Data supplied:
::::::::::
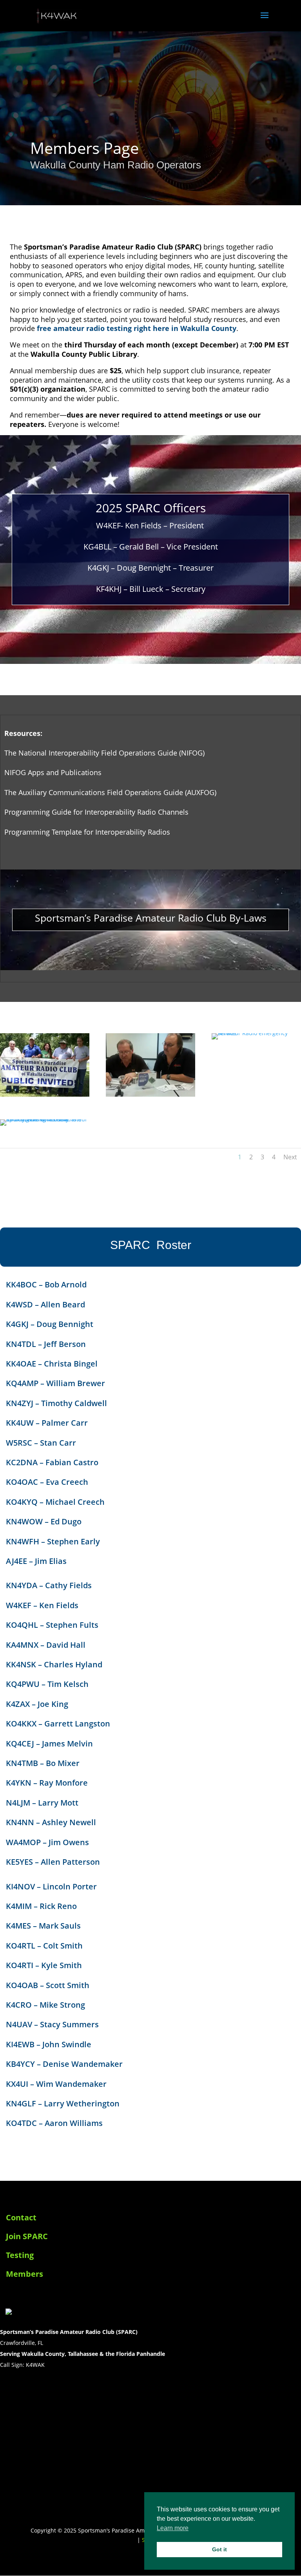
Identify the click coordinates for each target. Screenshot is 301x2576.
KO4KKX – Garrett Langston (58, 1723)
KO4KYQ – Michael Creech (55, 1502)
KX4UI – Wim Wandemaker (56, 2084)
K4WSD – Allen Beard (45, 1304)
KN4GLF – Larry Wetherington (63, 2103)
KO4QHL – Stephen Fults (52, 1625)
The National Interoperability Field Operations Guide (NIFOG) (104, 752)
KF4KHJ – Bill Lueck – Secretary (150, 589)
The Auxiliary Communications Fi (58, 792)
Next (290, 1157)
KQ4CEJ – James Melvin (49, 1743)
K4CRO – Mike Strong (45, 2004)
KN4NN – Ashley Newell (51, 1822)
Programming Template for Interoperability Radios (87, 832)
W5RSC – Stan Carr (41, 1442)
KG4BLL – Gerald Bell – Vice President (150, 546)
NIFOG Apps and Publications (53, 772)
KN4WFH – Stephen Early (53, 1541)
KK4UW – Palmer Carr (47, 1422)
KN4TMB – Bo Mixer (43, 1763)
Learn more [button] (173, 2528)
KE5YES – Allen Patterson (53, 1862)
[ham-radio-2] (150, 1094)
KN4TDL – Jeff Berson (46, 1344)
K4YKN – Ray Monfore (47, 1782)
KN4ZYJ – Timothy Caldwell (56, 1403)
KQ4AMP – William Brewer (55, 1383)
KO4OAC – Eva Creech (47, 1482)
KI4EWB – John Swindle (48, 2044)
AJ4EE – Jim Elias (36, 1561)
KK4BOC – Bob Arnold (46, 1284)
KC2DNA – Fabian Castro (52, 1462)
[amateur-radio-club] (44, 1094)
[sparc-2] (44, 1119)
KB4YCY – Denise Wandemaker (64, 2064)
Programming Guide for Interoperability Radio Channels (96, 812)
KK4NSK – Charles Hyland (54, 1664)
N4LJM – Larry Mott (42, 1802)
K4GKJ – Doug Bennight (49, 1324)
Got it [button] (219, 2549)
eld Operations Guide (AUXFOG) (164, 792)
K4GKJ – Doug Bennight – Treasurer (150, 567)
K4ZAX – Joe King (37, 1704)
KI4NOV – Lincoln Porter (51, 1886)
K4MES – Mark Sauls (43, 1925)
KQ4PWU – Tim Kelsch (47, 1684)
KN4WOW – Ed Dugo (44, 1521)
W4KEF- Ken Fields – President (150, 525)
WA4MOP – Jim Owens (47, 1842)
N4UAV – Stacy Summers (52, 2024)
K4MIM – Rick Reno (41, 1906)
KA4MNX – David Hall (45, 1645)
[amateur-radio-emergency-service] (256, 1033)
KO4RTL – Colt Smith (44, 1945)
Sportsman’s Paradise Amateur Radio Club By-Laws (151, 917)
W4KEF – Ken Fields (42, 1605)
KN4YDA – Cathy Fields (49, 1585)
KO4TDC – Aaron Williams (54, 2123)
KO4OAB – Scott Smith (47, 1985)
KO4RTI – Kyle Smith (44, 1965)
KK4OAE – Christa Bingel (52, 1363)
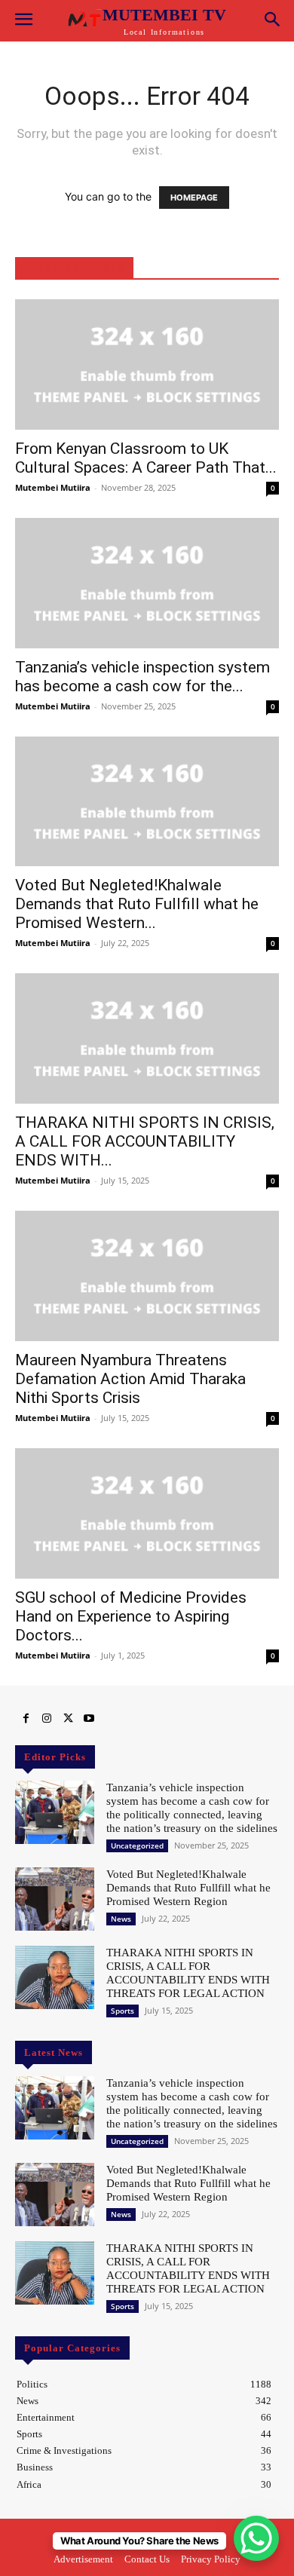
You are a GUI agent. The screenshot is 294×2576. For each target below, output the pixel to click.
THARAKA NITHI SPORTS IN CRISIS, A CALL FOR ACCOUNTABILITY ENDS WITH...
::::::::::
Work order: Go through the records above and write out every line exactly, passing over the pictures.

Result below:
Identify the click coordinates for each target. Screenshot is 301x2576.
KO4KKX – Garrett Langston (58, 1723)
KO4KYQ – Michael Creech (55, 1502)
KX4UI – Wim Wandemaker (56, 2084)
K4WSD – Allen Beard (45, 1304)
KN4GLF – Larry Wetherington (63, 2103)
KO4QHL – Stephen Fults (52, 1625)
The National Interoperability Field Operations Guide (NIFOG) (104, 752)
KF4KHJ – Bill Lueck – Secretary (150, 589)
The Auxiliary Communications Fi (58, 792)
Next (290, 1157)
KQ4CEJ – James Melvin (49, 1743)
K4CRO – Mike Strong (45, 2004)
KN4NN – Ashley Newell (51, 1822)
Programming Template for Interoperability Radios (87, 832)
W5RSC – Stan Carr (41, 1442)
KG4BLL – Gerald Bell – Vice President (150, 546)
NIFOG Apps and Publications (53, 772)
KN4WFH – Stephen Early (53, 1541)
KK4UW – Palmer Carr (47, 1422)
KN4TMB – Bo Mixer (43, 1763)
Learn more [button] (173, 2528)
KE5YES – Allen Patterson (53, 1862)
[ham-radio-2] (150, 1094)
KN4TDL – Jeff Berson (46, 1344)
K4YKN – Ray Monfore (47, 1782)
KN4ZYJ – Timothy Caldwell (56, 1403)
KQ4AMP – William Brewer (55, 1383)
KO4OAC – Eva Creech (47, 1482)
KI4EWB – John Swindle (48, 2044)
AJ4EE – Jim Elias (36, 1561)
KK4BOC – Bob Arnold (46, 1284)
KC2DNA – Fabian Castro (52, 1462)
[amateur-radio-club] (44, 1094)
[sparc-2] (44, 1119)
KB4YCY – Denise Wandemaker (64, 2064)
Programming Guide for Interoperability Radio Channels (96, 812)
KK4NSK – Charles Hyland (54, 1664)
N4LJM – Larry Mott (42, 1802)
K4GKJ – Doug Bennight (49, 1324)
Got it [button] (219, 2549)
eld Operations Guide (AUXFOG) (164, 792)
K4GKJ – Doug Bennight – Treasurer (150, 567)
K4ZAX – Joe King (37, 1704)
KI4NOV – Lincoln Porter (51, 1886)
K4MES – Mark Sauls (43, 1925)
KQ4PWU – Tim Kelsch (47, 1684)
KN4WOW – Ed Dugo (44, 1521)
W4KEF- Ken Fields – President (150, 525)
WA4MOP – Jim Owens (47, 1842)
N4UAV – Stacy Summers (52, 2024)
K4MIM – Rick Reno (41, 1906)
KA4MNX – David Hall (45, 1645)
[amateur-radio-emergency-service] (256, 1033)
KO4RTL – Colt Smith (44, 1945)
Sportsman’s Paradise Amateur Radio Club By-Laws (151, 917)
W4KEF – Ken Fields (42, 1605)
KN4YDA – Cathy Fields (49, 1585)
KO4TDC – Aaron Williams (54, 2123)
KO4OAB – Scott Smith (47, 1985)
KO4RTI – Kyle Smith (44, 1965)
KK4OAE – Christa Bingel (52, 1363)
You are a GUI agent. The screenshot is 294×2576. For each target below, output the pixel to click.
THARAKA NITHI SPORTS IN CRISIS, A CALL FOR ACCOUNTABILITY ENDS WITH...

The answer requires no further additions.